A program participant named David made a strong impression on Brothers. He had never worked with horses, but he says now he knows he will always work with them. He expressed that the horses motivated him to no longer be in and out of the system, as he has been since he was a teenager.
“I can see how this program will truly change his life,” Brothers said. “And this is the case of so many men at Blackburn: their lives are truly changed. This makes me really value what the TRF is doing. And I want to be a part of it any way I can.”
Fornatale recently led a group of industry professionals on a Blackburn tour. He described the experience of seeing the program in action as “visceral.”

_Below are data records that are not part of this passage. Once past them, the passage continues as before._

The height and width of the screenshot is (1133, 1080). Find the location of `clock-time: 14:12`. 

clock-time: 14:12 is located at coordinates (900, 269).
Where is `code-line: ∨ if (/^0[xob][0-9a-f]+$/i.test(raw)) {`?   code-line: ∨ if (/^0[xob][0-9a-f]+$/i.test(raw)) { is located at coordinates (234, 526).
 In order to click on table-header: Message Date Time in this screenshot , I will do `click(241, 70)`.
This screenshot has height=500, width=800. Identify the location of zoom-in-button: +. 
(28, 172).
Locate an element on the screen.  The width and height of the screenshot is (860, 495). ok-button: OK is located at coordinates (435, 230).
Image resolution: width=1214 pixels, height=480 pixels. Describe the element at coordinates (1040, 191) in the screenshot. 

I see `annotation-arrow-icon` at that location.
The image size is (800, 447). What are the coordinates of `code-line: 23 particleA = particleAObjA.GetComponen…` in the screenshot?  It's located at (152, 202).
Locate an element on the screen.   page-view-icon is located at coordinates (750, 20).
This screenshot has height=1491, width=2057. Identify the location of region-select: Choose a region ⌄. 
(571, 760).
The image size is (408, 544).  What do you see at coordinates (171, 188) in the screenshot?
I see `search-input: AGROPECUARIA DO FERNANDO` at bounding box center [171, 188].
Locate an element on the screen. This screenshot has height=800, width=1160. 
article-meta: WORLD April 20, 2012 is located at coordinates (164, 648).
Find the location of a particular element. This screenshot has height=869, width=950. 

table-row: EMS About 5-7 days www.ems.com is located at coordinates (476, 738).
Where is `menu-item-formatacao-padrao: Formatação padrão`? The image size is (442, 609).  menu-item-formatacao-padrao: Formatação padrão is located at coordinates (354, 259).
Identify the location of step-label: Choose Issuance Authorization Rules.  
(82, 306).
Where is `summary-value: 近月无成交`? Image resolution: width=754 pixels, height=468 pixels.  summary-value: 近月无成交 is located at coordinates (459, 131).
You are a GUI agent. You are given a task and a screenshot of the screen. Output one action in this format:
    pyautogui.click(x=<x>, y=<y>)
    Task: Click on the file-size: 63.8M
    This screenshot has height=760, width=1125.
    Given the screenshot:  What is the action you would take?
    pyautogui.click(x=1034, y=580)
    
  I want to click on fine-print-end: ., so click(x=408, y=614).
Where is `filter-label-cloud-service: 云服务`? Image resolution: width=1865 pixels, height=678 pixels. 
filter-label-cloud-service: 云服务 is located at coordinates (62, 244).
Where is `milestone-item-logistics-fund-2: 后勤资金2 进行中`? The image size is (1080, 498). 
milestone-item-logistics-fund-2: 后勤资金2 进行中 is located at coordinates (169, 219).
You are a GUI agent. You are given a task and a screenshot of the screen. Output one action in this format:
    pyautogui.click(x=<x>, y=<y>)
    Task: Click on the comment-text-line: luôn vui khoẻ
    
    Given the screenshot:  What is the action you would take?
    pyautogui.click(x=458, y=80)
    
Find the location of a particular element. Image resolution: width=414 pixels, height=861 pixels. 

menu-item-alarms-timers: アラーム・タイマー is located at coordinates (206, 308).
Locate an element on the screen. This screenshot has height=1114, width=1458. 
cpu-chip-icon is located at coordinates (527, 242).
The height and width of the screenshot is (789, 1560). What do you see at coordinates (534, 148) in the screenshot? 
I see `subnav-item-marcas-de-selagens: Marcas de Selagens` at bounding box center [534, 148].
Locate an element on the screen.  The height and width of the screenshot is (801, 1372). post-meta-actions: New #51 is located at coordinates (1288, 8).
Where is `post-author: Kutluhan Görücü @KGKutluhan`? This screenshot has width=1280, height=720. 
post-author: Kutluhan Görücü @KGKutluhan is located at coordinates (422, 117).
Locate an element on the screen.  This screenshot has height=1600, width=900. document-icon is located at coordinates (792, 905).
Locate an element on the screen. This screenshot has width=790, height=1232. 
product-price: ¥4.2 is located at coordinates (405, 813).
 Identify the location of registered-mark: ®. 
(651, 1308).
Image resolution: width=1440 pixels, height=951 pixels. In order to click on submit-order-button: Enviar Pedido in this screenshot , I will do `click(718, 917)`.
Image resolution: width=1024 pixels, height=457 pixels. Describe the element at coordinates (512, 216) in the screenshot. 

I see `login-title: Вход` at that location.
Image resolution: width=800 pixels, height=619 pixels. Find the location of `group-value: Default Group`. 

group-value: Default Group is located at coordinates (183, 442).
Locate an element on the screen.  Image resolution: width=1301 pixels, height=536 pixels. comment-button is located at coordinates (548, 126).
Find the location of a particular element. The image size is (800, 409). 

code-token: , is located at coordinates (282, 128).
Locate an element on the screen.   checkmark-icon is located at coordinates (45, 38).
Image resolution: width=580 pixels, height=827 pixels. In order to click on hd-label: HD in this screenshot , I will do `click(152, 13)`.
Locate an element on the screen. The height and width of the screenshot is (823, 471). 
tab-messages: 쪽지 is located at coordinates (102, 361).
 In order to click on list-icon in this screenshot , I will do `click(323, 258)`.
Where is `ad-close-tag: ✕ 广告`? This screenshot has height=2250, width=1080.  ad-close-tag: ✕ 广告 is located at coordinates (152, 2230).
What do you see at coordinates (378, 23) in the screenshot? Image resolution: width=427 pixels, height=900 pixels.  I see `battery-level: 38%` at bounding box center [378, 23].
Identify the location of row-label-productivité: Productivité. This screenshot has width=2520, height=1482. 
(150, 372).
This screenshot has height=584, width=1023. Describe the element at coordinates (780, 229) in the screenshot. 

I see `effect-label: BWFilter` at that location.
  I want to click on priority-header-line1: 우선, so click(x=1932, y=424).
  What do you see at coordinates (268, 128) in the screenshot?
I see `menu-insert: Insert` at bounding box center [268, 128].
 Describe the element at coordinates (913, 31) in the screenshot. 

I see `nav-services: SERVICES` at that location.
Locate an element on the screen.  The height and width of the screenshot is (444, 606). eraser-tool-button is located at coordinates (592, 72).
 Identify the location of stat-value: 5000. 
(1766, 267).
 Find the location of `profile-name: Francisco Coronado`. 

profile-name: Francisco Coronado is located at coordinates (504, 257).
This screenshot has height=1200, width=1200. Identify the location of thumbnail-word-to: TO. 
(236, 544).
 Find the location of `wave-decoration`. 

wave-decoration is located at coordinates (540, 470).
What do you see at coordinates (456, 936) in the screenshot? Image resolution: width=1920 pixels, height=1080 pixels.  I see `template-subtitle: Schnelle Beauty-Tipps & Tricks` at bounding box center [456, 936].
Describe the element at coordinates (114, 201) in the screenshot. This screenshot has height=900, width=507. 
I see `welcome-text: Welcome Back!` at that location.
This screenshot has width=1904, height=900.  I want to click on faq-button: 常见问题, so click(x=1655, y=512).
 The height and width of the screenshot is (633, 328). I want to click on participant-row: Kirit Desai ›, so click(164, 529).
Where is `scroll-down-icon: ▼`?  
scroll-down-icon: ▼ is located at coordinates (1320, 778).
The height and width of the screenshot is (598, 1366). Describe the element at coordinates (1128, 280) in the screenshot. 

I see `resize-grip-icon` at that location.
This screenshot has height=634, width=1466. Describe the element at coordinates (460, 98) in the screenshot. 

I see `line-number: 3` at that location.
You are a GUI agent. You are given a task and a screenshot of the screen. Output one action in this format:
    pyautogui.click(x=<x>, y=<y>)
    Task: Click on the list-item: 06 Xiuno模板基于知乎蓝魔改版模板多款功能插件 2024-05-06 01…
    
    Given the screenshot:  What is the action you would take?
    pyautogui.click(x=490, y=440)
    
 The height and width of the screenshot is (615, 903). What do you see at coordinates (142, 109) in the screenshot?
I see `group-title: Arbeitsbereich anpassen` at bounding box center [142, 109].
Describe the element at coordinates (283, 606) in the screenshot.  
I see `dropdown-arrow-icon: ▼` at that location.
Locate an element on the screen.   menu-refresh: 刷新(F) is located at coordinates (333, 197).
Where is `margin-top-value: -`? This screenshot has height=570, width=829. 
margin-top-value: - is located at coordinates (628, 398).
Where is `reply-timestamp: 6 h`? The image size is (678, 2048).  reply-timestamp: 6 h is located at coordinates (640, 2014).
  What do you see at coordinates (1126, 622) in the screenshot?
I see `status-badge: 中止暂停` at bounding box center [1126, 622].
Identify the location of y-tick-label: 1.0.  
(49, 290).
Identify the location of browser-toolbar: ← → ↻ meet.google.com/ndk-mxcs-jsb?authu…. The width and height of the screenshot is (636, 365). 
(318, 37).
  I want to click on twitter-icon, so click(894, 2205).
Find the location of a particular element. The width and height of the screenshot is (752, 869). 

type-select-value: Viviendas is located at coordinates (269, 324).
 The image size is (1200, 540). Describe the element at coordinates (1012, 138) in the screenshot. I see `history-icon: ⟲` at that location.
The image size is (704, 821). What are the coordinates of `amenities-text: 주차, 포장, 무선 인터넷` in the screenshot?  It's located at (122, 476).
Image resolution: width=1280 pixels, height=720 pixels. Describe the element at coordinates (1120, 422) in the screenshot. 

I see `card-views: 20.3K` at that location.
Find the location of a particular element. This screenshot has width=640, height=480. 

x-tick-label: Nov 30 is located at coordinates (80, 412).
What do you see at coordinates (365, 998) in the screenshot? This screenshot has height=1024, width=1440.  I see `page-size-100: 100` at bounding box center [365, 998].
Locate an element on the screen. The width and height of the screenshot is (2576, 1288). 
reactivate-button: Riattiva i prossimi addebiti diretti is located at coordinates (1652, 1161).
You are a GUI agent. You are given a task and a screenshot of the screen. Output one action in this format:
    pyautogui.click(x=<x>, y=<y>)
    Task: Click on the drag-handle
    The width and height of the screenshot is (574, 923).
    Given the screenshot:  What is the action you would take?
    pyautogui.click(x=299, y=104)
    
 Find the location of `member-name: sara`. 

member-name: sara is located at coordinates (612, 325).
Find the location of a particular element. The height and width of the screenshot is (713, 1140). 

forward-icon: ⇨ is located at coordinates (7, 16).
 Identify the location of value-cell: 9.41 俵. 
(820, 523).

“We were amazed by what we saw,” Fornatale said. “The amazing part of the experience was the opportunity to spend an hour or so with the men in the program. You could not have hired actors to more effectively get the message across about how these horses have improved and changed their lives and how the program will give them a direct avenue to a life after their time inside.”
Fornatale described the relationship that the men have with the horses.
“Each person has a horse that kind of became their horse, and you can see that close bond between human and equine that is at the root of the transformation. One of the young men said, “Yes, we take care of these horses, but they do way more for us.’”
Fornatale believes that Second Chances is something in the prison system that truly works.
“I want to do more to raise money so that more people will have an opportunity to have this transformative experience,” he said. “I’d describe it as a magic or an alchemy of how this program can transform lives.”